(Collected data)
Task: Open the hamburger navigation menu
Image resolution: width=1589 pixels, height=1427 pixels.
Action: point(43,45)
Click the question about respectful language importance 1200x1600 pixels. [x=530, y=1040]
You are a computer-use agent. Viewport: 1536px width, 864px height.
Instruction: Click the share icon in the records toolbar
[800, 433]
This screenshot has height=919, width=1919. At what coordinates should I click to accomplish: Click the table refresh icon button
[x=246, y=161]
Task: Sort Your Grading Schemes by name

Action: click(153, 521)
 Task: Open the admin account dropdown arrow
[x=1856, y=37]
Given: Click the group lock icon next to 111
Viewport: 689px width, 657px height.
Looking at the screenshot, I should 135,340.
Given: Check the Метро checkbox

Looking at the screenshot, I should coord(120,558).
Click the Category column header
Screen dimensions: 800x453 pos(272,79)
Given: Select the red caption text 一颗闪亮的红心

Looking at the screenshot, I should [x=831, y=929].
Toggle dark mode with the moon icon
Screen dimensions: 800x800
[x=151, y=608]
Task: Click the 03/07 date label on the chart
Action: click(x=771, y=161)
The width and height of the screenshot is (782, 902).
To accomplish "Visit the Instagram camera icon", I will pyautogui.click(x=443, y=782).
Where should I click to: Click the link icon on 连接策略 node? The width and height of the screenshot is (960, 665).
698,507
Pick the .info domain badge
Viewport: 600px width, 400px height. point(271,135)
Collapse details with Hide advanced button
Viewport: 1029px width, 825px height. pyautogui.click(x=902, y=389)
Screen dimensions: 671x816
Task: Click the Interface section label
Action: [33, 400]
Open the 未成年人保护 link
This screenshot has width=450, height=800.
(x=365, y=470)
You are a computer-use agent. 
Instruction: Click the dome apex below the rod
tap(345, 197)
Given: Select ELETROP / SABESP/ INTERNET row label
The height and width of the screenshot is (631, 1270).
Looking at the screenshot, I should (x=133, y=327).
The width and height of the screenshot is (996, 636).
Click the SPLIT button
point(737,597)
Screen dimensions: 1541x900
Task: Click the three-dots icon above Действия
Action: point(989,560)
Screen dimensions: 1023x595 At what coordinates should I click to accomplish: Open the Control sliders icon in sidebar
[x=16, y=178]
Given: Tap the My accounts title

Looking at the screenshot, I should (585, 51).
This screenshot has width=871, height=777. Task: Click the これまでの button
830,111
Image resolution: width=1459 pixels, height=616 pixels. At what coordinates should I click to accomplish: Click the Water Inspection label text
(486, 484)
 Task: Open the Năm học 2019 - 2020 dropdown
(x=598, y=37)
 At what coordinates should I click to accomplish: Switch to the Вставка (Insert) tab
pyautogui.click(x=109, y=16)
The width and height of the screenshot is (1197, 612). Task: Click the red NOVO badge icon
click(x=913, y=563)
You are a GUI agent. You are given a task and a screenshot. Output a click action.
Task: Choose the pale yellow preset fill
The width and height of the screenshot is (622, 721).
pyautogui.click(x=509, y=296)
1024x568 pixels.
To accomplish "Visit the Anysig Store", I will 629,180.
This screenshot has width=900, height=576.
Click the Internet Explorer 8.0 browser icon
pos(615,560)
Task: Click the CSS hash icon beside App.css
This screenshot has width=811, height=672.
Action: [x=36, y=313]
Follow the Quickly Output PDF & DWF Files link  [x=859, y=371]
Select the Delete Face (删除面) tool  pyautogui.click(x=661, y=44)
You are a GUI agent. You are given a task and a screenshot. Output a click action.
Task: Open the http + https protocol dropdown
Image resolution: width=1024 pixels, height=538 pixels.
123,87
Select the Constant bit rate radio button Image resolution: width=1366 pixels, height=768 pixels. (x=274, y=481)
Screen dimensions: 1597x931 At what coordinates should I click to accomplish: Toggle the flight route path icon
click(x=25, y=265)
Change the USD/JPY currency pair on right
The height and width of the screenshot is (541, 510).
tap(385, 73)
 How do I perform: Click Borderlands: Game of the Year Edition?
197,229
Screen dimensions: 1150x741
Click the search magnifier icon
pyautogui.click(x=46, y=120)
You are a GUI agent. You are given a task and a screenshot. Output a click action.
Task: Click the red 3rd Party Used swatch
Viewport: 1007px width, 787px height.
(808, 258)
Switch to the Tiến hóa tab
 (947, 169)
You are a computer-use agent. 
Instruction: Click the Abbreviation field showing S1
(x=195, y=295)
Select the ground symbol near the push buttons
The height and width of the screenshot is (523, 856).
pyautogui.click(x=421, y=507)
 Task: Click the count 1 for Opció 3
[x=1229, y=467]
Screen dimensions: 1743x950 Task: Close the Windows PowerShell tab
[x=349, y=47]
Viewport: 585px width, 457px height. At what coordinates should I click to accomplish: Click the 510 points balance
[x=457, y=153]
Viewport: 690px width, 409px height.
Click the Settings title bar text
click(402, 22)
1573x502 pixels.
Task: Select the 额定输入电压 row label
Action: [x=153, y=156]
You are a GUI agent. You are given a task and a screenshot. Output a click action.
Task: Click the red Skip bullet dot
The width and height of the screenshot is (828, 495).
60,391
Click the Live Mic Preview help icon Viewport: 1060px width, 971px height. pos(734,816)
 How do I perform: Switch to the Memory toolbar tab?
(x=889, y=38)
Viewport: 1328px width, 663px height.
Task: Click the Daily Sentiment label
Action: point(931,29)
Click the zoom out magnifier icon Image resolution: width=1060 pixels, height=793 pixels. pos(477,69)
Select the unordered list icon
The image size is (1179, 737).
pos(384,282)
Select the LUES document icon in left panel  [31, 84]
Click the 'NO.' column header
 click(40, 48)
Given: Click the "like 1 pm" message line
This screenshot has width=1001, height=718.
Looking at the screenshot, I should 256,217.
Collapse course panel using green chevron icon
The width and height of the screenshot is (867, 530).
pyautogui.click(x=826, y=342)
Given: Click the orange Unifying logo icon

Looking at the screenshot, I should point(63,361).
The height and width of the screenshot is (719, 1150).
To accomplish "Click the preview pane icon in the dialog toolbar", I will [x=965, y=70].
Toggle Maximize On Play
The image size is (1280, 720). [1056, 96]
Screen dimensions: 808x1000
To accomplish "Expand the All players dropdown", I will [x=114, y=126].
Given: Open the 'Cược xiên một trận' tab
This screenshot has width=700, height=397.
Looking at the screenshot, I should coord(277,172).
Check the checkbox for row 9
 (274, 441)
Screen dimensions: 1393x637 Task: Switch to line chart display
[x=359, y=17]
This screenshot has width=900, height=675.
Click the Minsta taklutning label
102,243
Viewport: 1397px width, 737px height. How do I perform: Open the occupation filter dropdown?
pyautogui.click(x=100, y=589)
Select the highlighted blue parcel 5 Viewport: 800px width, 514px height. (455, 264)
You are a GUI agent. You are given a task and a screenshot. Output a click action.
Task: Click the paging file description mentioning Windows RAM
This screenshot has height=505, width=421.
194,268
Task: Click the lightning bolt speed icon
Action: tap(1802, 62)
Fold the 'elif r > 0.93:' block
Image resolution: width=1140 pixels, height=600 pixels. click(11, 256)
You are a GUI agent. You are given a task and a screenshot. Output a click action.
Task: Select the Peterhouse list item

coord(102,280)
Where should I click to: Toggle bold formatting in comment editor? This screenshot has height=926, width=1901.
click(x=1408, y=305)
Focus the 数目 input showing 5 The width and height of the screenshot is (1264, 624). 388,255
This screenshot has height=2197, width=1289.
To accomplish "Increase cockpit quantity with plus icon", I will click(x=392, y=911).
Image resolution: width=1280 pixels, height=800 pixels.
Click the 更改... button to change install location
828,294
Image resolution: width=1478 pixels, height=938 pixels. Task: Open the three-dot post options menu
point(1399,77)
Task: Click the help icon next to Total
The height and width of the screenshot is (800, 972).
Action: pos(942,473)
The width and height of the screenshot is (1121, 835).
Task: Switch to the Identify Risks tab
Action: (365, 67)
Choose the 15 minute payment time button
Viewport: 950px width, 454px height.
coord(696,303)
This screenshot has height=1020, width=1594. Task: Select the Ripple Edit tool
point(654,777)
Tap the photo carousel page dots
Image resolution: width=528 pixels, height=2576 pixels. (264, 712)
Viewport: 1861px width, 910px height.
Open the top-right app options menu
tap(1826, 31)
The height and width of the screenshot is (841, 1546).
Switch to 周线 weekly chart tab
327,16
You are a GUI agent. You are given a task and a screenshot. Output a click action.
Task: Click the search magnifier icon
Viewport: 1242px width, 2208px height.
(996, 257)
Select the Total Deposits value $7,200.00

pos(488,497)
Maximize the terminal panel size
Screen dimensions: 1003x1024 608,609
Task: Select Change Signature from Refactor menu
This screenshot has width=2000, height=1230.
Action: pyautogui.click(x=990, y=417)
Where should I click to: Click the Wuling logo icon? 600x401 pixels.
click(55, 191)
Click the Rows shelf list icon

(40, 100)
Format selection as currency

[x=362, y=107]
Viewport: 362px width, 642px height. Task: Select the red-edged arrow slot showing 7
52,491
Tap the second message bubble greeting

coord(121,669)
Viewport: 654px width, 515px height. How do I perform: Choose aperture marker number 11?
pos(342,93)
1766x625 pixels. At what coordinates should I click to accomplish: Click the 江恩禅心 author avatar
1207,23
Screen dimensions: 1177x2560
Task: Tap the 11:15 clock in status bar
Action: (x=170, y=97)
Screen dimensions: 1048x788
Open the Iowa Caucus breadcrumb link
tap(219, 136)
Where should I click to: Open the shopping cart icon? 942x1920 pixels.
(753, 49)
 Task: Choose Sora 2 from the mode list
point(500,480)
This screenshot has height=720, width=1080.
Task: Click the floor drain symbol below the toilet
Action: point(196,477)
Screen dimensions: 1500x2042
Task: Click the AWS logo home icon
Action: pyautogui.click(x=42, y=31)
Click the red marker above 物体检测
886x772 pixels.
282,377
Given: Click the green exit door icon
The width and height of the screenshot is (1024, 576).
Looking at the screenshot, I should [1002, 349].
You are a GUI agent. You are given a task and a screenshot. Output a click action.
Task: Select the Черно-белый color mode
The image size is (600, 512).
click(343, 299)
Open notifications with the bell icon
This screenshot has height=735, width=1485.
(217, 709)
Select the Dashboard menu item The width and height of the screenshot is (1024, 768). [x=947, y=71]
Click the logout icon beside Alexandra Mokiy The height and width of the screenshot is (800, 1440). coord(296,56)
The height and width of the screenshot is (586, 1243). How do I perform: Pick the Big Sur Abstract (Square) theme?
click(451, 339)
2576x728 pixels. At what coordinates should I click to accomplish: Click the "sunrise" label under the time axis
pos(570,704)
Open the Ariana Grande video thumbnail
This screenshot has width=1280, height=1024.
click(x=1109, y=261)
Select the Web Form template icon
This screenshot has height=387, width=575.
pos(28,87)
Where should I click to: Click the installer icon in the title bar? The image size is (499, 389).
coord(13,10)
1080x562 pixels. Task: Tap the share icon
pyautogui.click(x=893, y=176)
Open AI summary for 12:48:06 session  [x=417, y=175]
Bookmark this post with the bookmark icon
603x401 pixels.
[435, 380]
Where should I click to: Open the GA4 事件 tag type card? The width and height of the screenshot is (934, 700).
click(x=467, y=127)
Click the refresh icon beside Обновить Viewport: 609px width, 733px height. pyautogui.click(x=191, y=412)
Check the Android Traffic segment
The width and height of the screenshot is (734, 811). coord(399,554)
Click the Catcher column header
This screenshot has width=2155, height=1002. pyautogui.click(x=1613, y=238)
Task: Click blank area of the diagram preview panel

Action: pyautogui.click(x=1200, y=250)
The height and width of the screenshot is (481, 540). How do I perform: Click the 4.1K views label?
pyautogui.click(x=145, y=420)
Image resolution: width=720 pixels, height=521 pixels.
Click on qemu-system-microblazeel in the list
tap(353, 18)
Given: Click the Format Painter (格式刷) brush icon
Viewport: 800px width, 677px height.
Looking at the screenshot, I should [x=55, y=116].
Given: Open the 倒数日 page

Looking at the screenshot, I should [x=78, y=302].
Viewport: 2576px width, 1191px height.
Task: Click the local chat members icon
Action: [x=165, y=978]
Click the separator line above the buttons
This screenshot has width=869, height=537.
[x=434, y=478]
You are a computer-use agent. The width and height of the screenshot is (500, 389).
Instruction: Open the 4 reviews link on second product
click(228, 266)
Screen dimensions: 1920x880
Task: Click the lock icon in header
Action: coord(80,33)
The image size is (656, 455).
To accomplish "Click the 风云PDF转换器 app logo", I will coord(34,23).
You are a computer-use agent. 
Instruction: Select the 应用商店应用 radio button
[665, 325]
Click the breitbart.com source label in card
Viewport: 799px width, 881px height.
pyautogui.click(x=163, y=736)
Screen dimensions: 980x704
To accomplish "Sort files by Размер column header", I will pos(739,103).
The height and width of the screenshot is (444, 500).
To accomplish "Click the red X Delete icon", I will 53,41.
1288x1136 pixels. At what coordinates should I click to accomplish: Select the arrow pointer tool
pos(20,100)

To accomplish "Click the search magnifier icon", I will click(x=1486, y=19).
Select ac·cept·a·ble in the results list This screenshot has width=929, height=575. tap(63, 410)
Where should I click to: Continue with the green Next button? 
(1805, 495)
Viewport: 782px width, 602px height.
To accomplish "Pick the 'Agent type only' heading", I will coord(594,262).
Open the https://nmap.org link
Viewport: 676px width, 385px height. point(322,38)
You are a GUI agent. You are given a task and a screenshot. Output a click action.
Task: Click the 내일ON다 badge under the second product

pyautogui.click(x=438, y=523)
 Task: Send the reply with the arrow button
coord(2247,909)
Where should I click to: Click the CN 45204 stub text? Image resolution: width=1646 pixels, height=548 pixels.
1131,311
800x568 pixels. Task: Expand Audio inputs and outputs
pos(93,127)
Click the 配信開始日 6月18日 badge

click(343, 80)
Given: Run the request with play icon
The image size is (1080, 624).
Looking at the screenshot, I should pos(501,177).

[Your instructions] Print only the lines from the top of the data above down to the line holding "Given: Click the group lock icon next to 111", inclusive.

[Answer section]
Task: Open the hamburger navigation menu
Image resolution: width=1589 pixels, height=1427 pixels.
Action: point(43,45)
Click the question about respectful language importance 1200x1600 pixels. [x=530, y=1040]
You are a computer-use agent. Viewport: 1536px width, 864px height.
Instruction: Click the share icon in the records toolbar
[800, 433]
This screenshot has height=919, width=1919. At what coordinates should I click to accomplish: Click the table refresh icon button
[x=246, y=161]
Task: Sort Your Grading Schemes by name

Action: click(153, 521)
 Task: Open the admin account dropdown arrow
[x=1856, y=37]
Given: Click the group lock icon next to 111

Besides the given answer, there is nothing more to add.